PROBLEM REQUIREMENTS
From the entries that follow, list every line in which the string "Mall" appears.

RECORDS SUPPLIED

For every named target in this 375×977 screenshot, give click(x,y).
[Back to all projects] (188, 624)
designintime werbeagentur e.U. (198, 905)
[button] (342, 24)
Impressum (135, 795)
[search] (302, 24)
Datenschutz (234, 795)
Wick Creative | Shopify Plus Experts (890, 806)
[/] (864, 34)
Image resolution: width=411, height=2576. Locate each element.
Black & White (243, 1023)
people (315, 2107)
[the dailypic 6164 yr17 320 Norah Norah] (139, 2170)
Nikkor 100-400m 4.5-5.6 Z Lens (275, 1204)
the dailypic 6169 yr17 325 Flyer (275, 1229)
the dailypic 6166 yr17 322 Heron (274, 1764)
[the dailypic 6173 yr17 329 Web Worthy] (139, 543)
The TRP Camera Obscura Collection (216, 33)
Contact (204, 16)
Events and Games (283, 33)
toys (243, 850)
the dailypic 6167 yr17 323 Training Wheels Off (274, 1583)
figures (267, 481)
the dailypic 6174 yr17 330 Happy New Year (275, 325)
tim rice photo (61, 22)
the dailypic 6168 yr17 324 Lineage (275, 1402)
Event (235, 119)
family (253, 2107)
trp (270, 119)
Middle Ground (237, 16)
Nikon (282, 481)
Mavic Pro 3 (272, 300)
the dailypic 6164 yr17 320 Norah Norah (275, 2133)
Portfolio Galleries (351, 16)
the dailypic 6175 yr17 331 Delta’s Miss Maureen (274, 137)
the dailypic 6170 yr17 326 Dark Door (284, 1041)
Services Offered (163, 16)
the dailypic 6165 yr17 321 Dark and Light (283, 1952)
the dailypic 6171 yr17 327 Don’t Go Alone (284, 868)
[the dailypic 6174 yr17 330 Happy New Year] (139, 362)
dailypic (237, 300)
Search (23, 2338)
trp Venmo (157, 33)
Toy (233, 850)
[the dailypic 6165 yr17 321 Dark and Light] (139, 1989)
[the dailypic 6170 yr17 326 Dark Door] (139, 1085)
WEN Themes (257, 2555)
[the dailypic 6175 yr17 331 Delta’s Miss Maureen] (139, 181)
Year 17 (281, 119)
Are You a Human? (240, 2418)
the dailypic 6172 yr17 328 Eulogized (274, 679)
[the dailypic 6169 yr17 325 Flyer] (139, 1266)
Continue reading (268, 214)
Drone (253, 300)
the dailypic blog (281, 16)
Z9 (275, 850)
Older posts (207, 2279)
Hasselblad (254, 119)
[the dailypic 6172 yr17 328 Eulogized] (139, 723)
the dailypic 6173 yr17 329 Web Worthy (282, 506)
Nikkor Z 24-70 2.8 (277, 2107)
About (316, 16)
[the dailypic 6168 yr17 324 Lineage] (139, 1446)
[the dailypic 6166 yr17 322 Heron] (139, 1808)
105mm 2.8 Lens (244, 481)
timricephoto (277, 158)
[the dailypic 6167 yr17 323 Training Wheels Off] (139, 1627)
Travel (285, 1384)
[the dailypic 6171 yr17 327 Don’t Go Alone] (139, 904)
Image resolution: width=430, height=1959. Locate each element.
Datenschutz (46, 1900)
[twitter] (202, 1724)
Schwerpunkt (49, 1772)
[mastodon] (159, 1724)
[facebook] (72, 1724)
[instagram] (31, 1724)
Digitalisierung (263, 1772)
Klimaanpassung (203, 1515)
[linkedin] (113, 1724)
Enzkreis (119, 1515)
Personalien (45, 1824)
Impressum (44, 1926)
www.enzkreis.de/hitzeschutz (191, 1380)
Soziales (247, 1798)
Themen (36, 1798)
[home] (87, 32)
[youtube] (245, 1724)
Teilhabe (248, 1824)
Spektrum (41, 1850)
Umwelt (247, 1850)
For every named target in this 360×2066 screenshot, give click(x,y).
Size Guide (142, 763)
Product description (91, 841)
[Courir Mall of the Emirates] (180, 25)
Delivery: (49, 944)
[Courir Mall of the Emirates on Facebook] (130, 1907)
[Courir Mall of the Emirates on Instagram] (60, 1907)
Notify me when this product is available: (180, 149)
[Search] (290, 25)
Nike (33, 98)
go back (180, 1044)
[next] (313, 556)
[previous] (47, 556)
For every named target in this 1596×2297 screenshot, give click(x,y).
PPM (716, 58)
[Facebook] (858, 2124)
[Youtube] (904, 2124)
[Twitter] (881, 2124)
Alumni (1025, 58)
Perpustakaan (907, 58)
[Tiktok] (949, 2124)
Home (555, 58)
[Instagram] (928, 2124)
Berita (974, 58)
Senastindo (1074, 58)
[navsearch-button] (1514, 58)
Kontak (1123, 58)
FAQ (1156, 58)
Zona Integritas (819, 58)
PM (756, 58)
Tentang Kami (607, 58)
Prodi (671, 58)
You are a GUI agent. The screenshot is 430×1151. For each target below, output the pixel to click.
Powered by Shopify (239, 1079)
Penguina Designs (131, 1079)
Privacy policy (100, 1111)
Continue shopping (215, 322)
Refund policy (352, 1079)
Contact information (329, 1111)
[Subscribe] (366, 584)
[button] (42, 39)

RESULT OF THIS EXERCISE
[Courir Mall of the Emirates] (180, 25)
[Courir Mall of the Emirates on Facebook] (130, 1907)
[Courir Mall of the Emirates on Instagram] (60, 1907)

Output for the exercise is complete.